• [What you are asked to do]: Give back the whole listing exactly as written, leaving out each picture.

• [Exercise material]:

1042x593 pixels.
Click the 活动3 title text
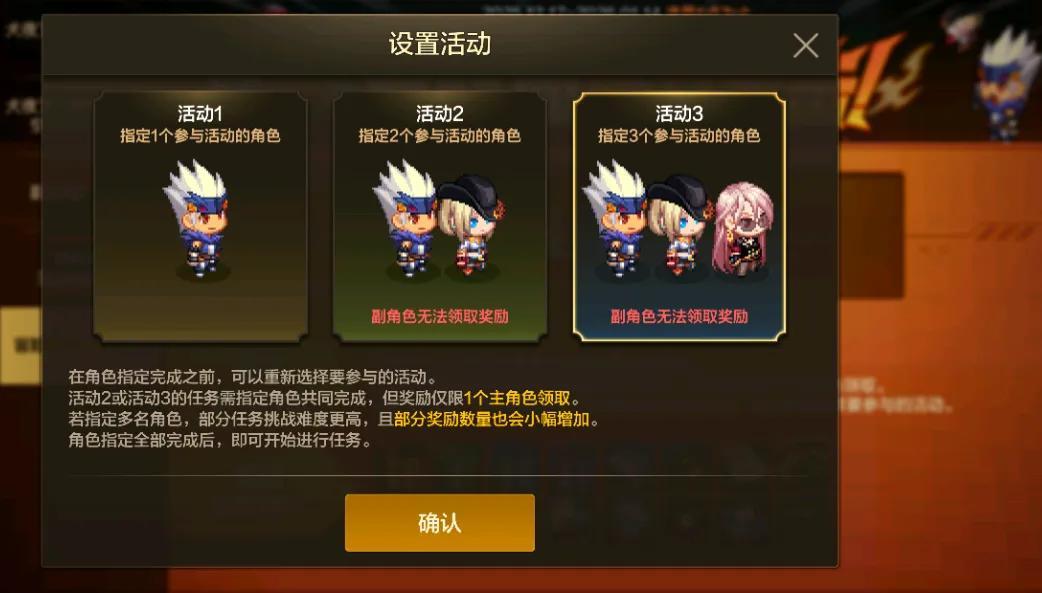[678, 114]
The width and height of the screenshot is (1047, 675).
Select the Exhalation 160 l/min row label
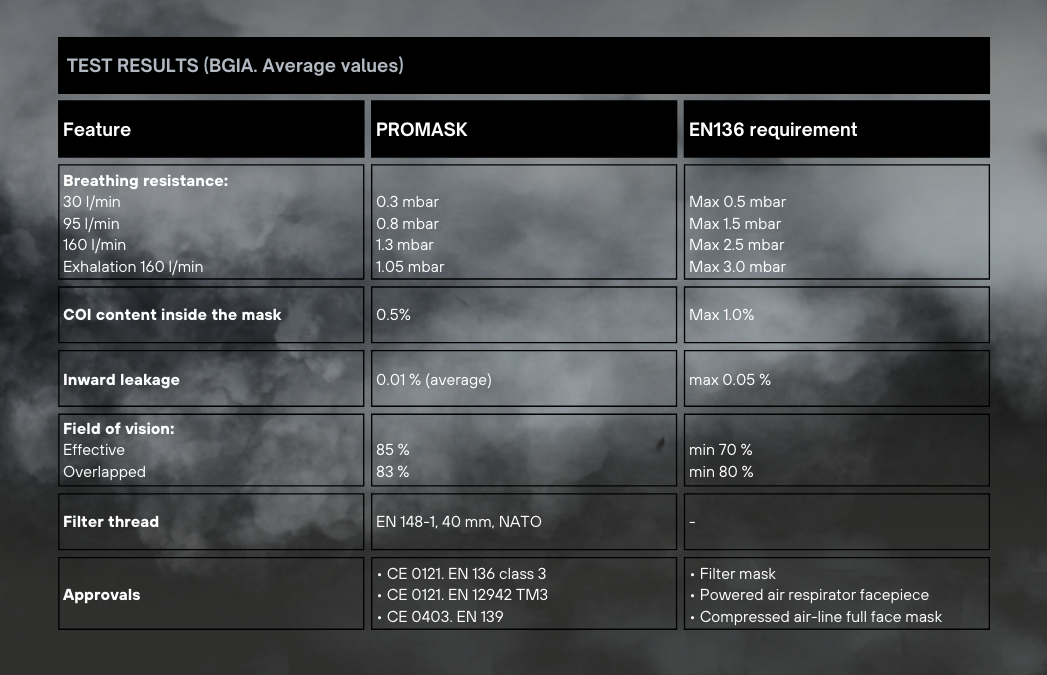click(133, 267)
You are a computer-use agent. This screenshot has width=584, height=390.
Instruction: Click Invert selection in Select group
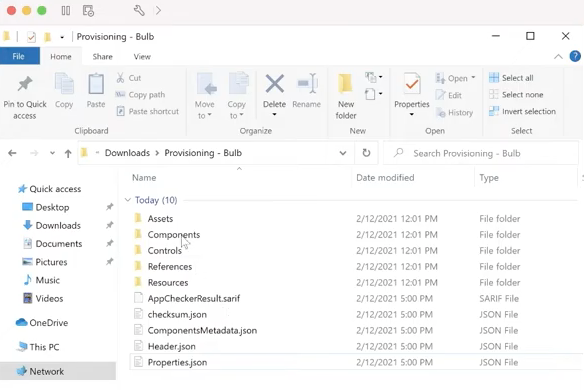coord(522,111)
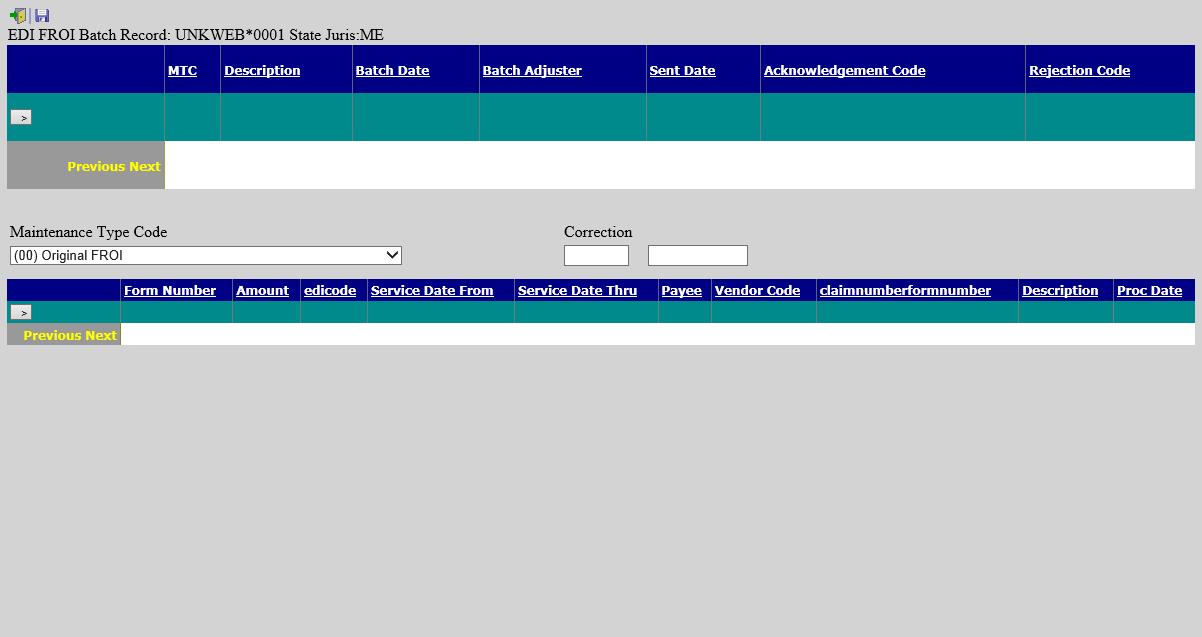Click the Service Date From header
Image resolution: width=1202 pixels, height=637 pixels.
tap(432, 291)
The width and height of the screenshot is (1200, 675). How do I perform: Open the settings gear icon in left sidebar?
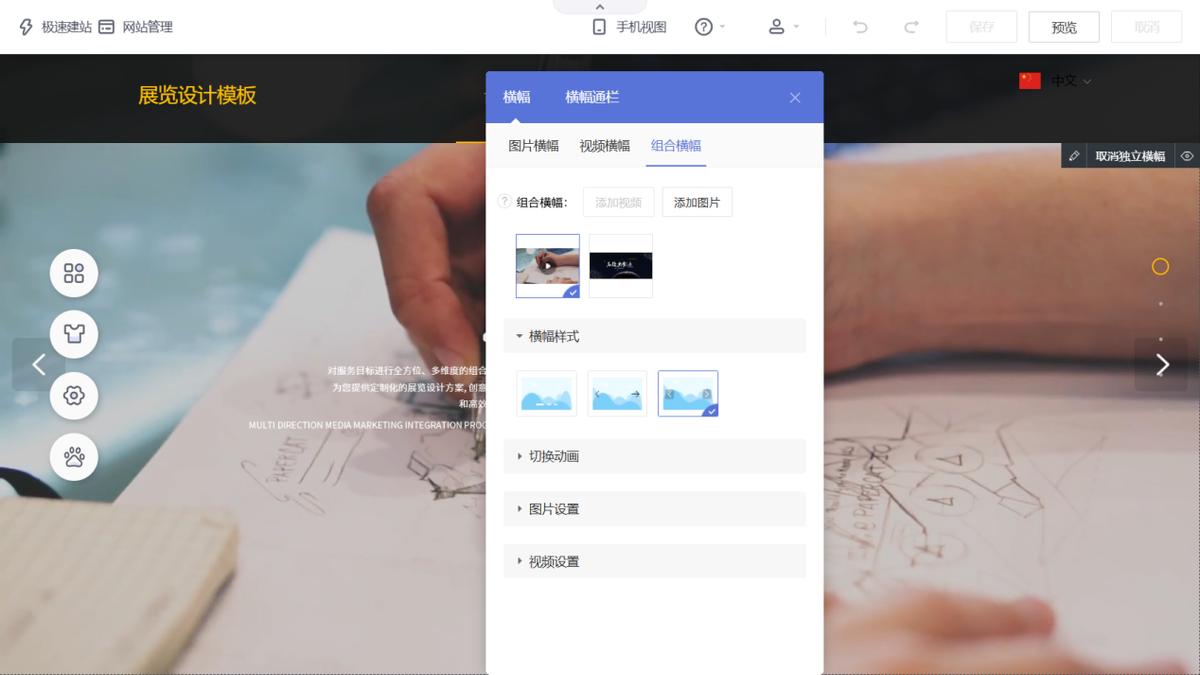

• [Exercise result]:
1042x593 pixels.
Click the 活动3 title text
[678, 114]
The width and height of the screenshot is (1047, 675).
Select the Exhalation 160 l/min row label
click(133, 267)
You are a computer-use agent. This screenshot has width=584, height=390.
Instruction: Click Invert selection in Select group
coord(522,111)
Click the Service Date From header
Image resolution: width=1202 pixels, height=637 pixels.
tap(432, 291)
The width and height of the screenshot is (1200, 675). How do I perform: Open the settings gear icon in left sidebar?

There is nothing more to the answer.